Friday, January 5, 2007

Lobbyists in Oregon

Those on the left are anxious to castigate lobbyists (no, castigate. Don't go there). Trips to Hawaii by Oregon legislators paid for by the beer and wine industry, failure to report the trips and clumsy responses when discovered, all paint an easy target.

But reformers need to be careful.

Sources close to the process -- yes, even some with nothing to gain -- say lobbyists perform an important function in Oregon politics. They provide information to busy Senators and House members who might not otherwise hear from constituents.

Is the information skewed? Of course. But all information is skewed. Every journalist is a "filter," and must make choices as to information presented. Those choices will always result in a bias.

Too often, in fact, the attempt to be "unbiased" or "objective" results in pabulum journalism: stupid arguments included in a story so that grams of ink or lines of copy are "fairly" even between "both" sides. As if most issues had two sides.
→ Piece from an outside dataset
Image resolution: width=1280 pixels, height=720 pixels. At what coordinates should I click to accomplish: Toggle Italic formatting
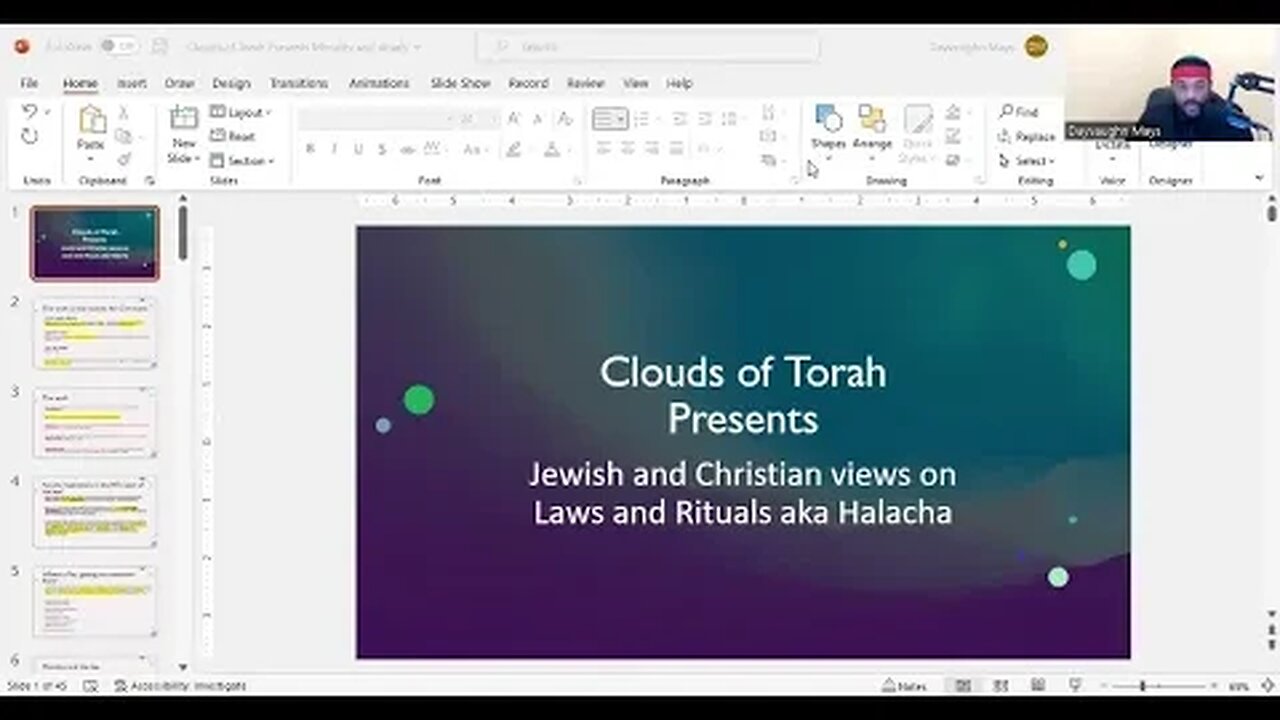pos(333,149)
At least when grocers threaten to scuttle expansion of the Oregon Bottle bill, you know where they are coming from. One legislator has said that he sometimes gets better info about the opposition from a lobbyist of a special interest than he does from the opponents themselves.

The major constraint in Salem is time. Credibility is currency. A lobbyist who consistently lies or clumsily manipulates will soon be unable to catch an ear. Information travels fast among the 60 representatives and 30 senators. Someone without credibility will lose access, ultimately their accounts, or their job.

Now, this is not to say that $30,000 campaign contributions should not be examined. It is one thing to provide information, it is another altogether for an industry to buy a candidate’s path to power.